EMS Veteran Assumes Role with FirstHealth Regional Transport

A public safety professional with more than 30 years of experience in emergency medical services has joined FirstHealth of the Carolinas as administrative director of FirstHealth Regional Transport Services.

In his new role, Barry Britt has responsibility for all Regional Transport Services departments and units, reporting directly to Brian Canfield, chief operating officer of FirstHealth Moore Regional Hospital.

Britt began his career as an emergency medical technician with Montgomery County EMS before moving to Guilford County Emergency Services as a paramedic and later EMS system training and public education coordinator. He spent 12 years as director of Moore County Emergency Services and later two years as EMS system chief/director for Wake County.

Immediately before joining FirstHealth, he was director of business development for Digitech Computer Inc., a national EMS billing firm specializing in the medical transportation industry. He also spent three years as an associate professor in the EMS associate degree program at Sandhills Community College.

A native of Montgomery County, Britt received an associate degree in applied science from Guilford Technical College in Jamestown, a B.S. degree in health care administration from St. Joseph’s College in Standish, Maine, and a Community Preparedness and Disaster Management Certificate from UNC-Chapel Hill.

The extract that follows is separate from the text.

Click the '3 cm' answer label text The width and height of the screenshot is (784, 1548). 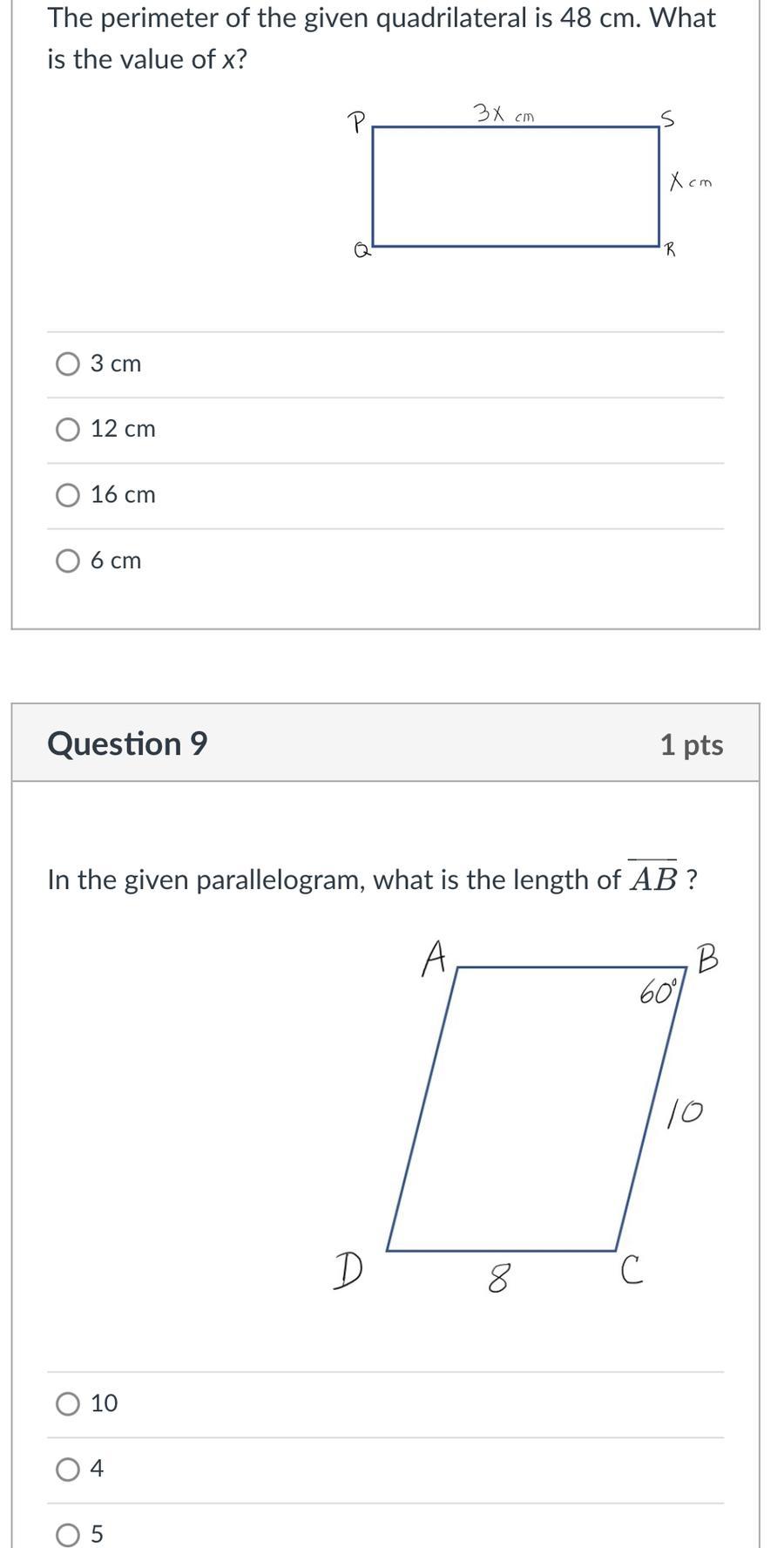coord(116,363)

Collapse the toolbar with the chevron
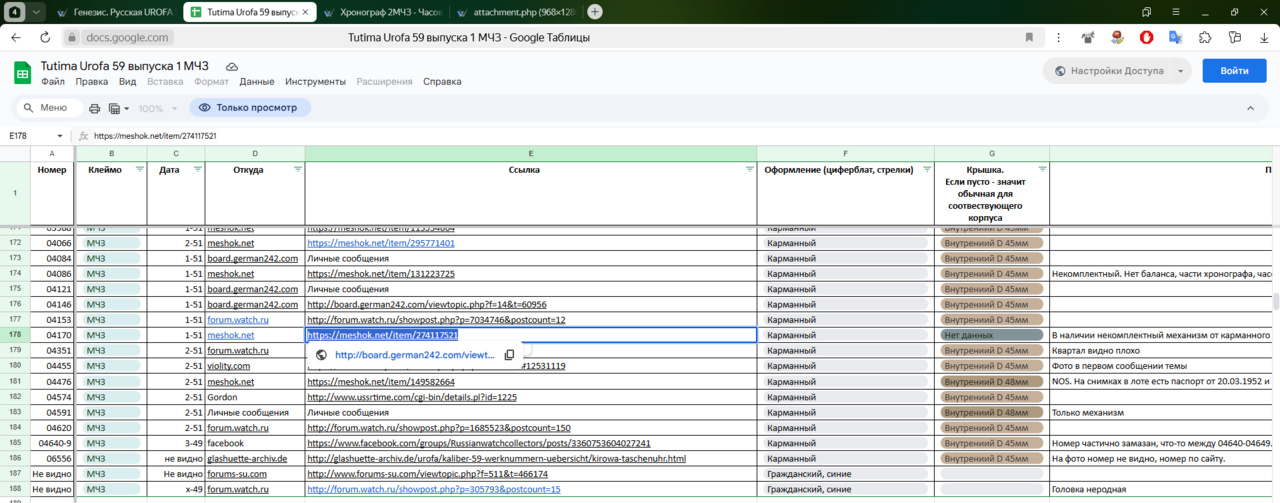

A former chairman of the North Carolina Association of EMS Administrators, as well as a member of the North Carolina Association of Paramedics, North Carolina Association of Curriculum Educators, North Carolina Association of EMS Rescue and the International Association of Emergency Managers, he was one of the original advisory board members of UNC-Chapel Hill’s Community Preparedness and Disaster Management Program.

With 40 ambulances and 200 employees covering more than 3,000 square miles, FirstHealth of the Carolinas provides 911 (EMS) for three North Carolina counties – Chatham, Montgomery and Richmond – and is one of the largest ambulance systems in the state.

The program, which also includes Medical Transport in Moore County and hospital-to-hospital transport teams in Hoke, Moore and Scotland counties, responds to more than 25,000 calls and transports more than 20,000 patients annually.